Acoustic model adopts the language material training phoneme model oneself recorded.Be 0.97 from the pre emphasis factor of the acoustic feature of audio extraction.
Language model be the referenced text submitted to according to user as corpus, generate the language model of ternary by SRILM instrument, when the referenced text of production language model is fewer, use Witten-Bell smoothing method to set up language model.For the identification audio frequency that each is different, all to use said method, produce corresponding corpus.
As Fig. 3 sound identification module comprises task management module and multiple recognition node.This module obtains the audio stream after segmentation from voice endpoint detection module, safeguards that a task queue is used for distinguishing different audio frequency texts to its task, the corresponding job queue of each task.Audio stream after segmentation is sent to different recognition nodes with the form of operation by this module.After different node completes identification work, the transcription text of the band time tag after the identification of segmentation audio stream splices by task management module, sends to text matches module.
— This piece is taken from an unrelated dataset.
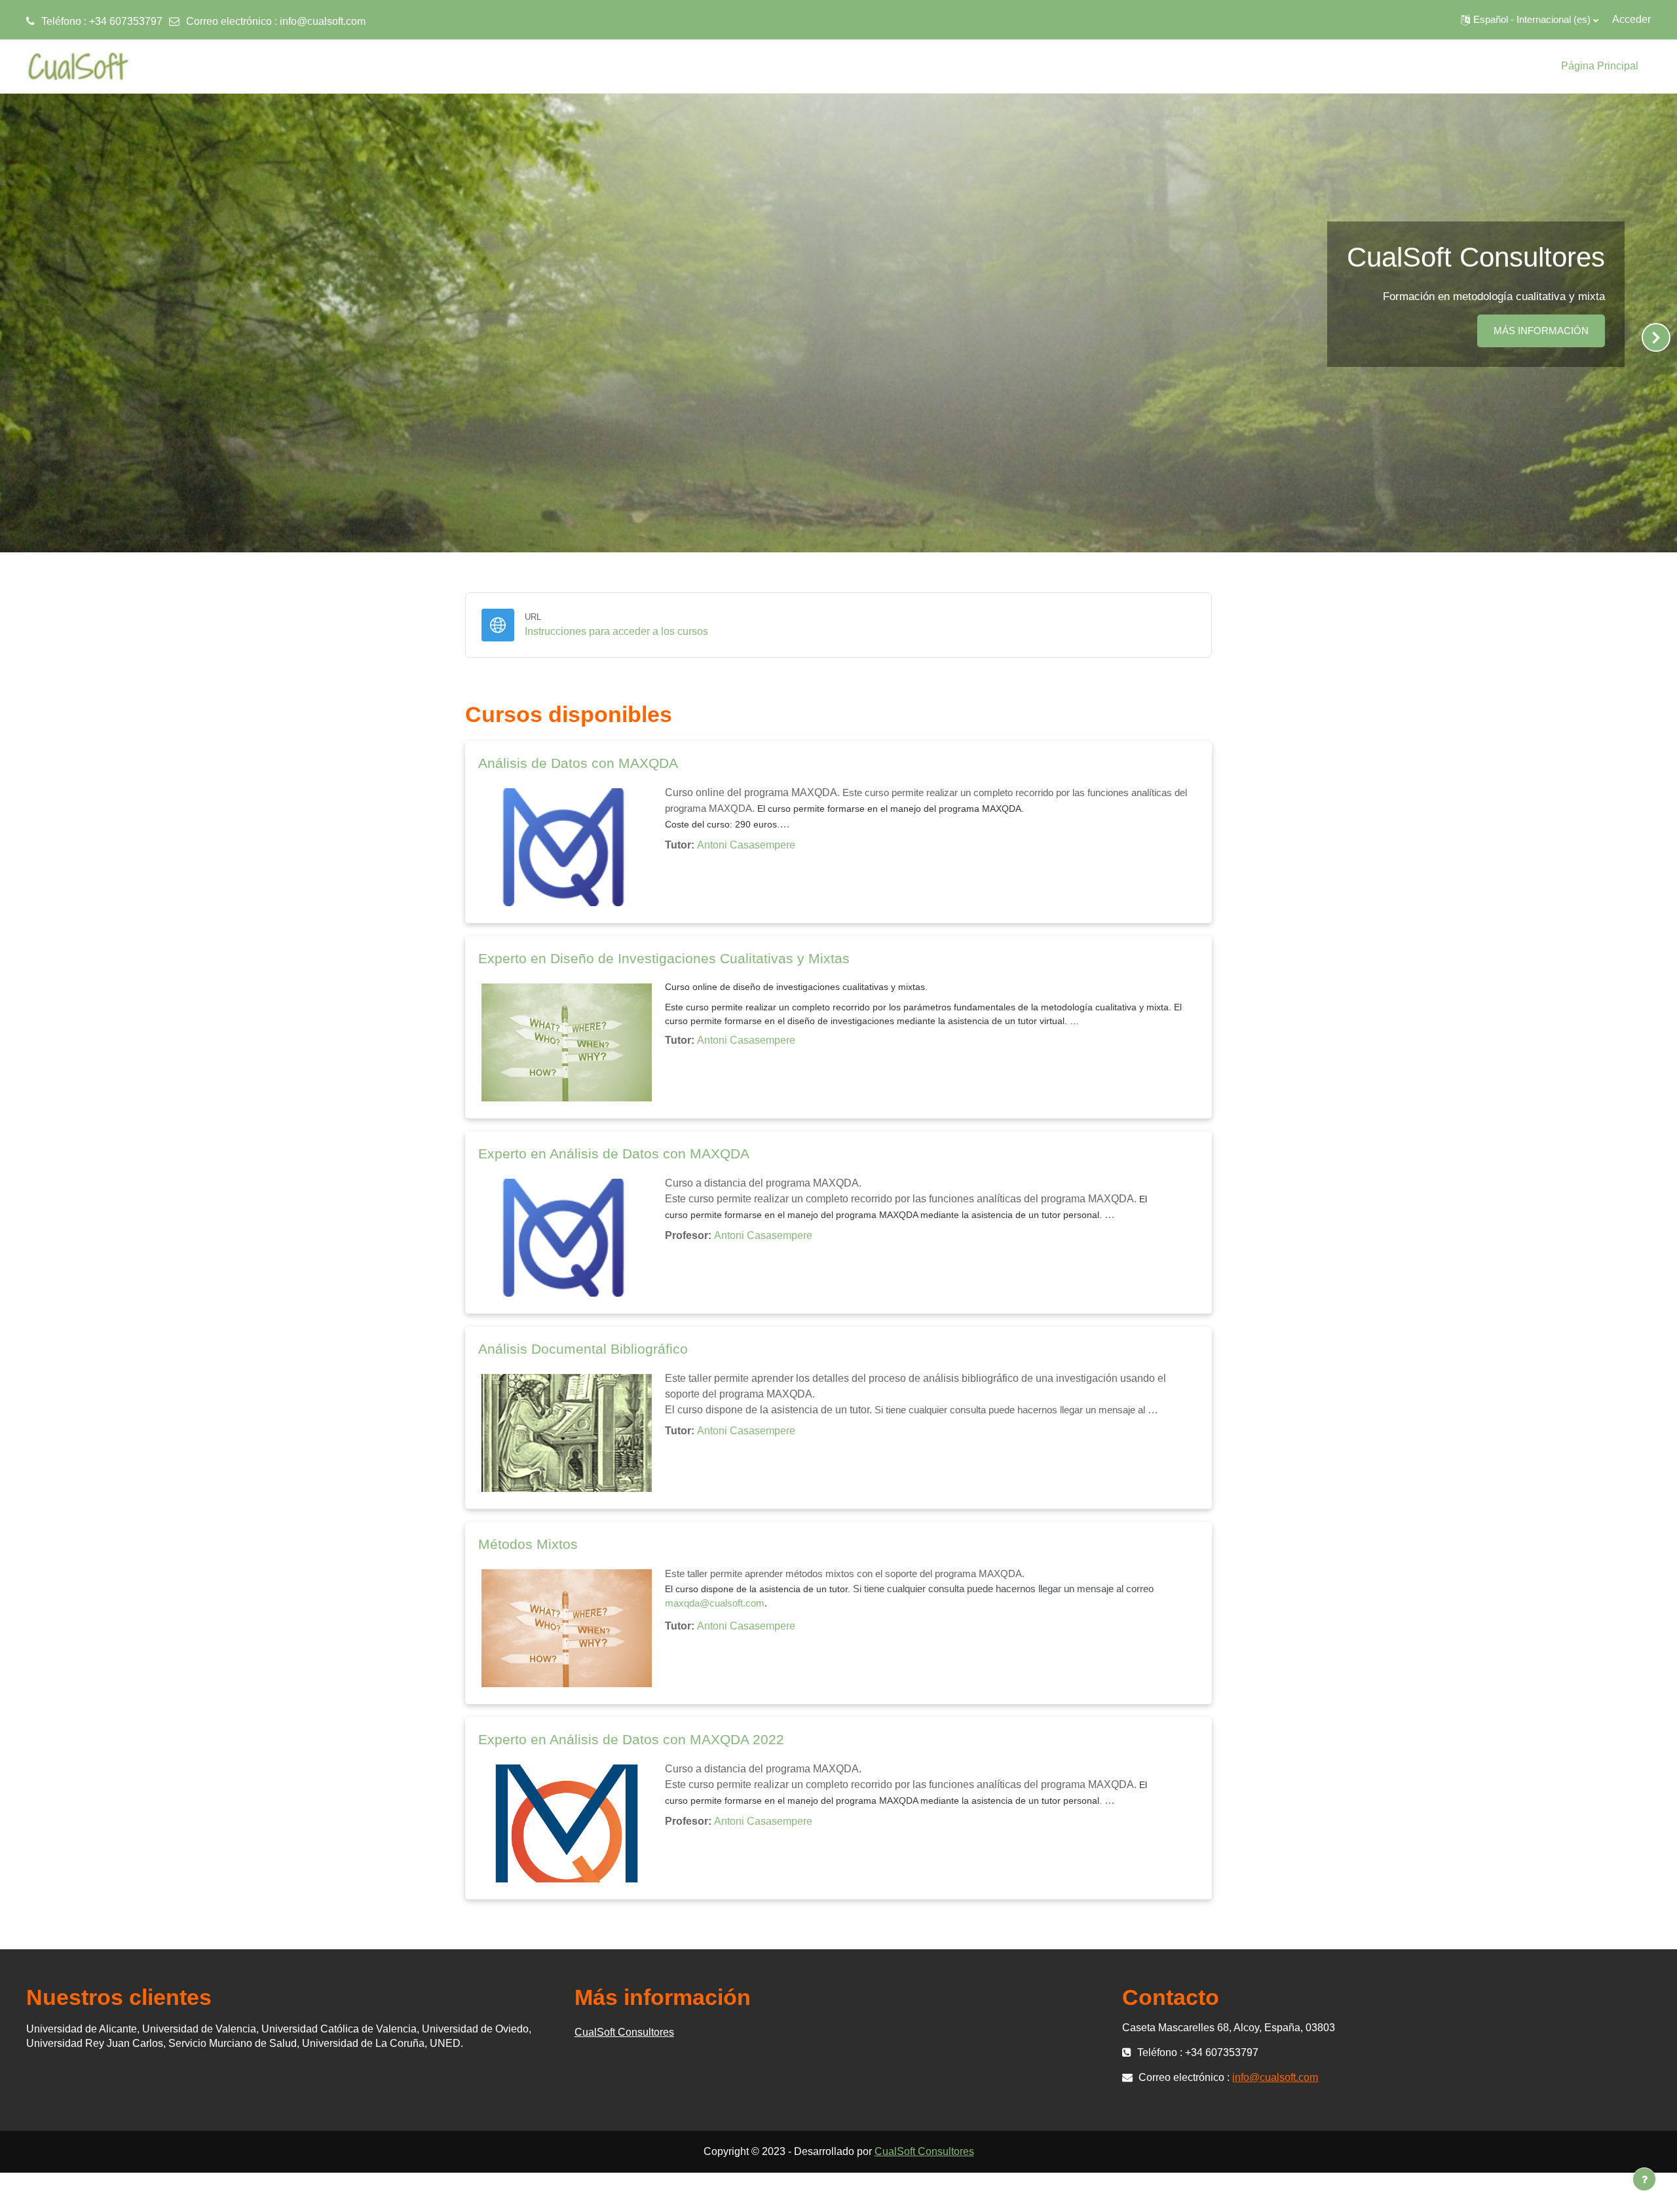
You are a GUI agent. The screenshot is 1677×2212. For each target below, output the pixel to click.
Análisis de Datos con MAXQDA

Each recognition node has independently recognition function, comprises recognizer, acoustic model and language model.Recognizer utilizes acoustic model and language model to complete the identification mission being distributed to this node.Operation on each node only belongs to a task.Have the operation belonging to other tasks to arrive recognition node, the language model of this node and acoustic model will be initialised.
4) speech text matching module
Speech text matching module completes transcription text and mates work between referenced text, the final matched text generated with temporal information.Comprise alignment module and self-adaptation submodule.Alignment module uses minimum Edit Error algorithm alignment transcription text and referenced text.Adaptation module, according to the threshold values of a setting, controls unjustified part and again splits, and identifies and registration process, until meet threshold requirements.
Fig. 4 describes system data flow process, the voice that user is submitted to and referenced text, create identification mission, the audio fragment being divided into classification single voice flow, then parallelism recognition is carried out to audio fragment, result after identifying is spliced into complete transcription text, then transcription text is alignd with referenced text.Editing distance between the referenced text that the transcription text that alignment uses dynamic programming method to calculate band temporal information is submitted to user.Set the standard of a threshold values as alignment, if there is the editing distance of part text to be greater than the threshold values of setting, then by voice corresponding for this part text, re-start voice breaking point detection, identify, alignment.Iteration is carried out by this process, until all transcription texts reach the threshold requirements of setting with the editing distance between referenced text.When audio stream for user's submission is split first, between all believable aligned region of text right and wrong of system default.Increase untrusted aligning texts along with iterations is interval constantly to be reduced, when editing distance is less than a given threshold values or after reaching certain iterations, algorithm terminates.
The above is the preferred implementation of a kind of speech text coupling cloud system framework provided by the invention, does not form protection authority of the present invention, any improvement on the invention, as long as principle is identical, all protects and be contained within claims of the present invention.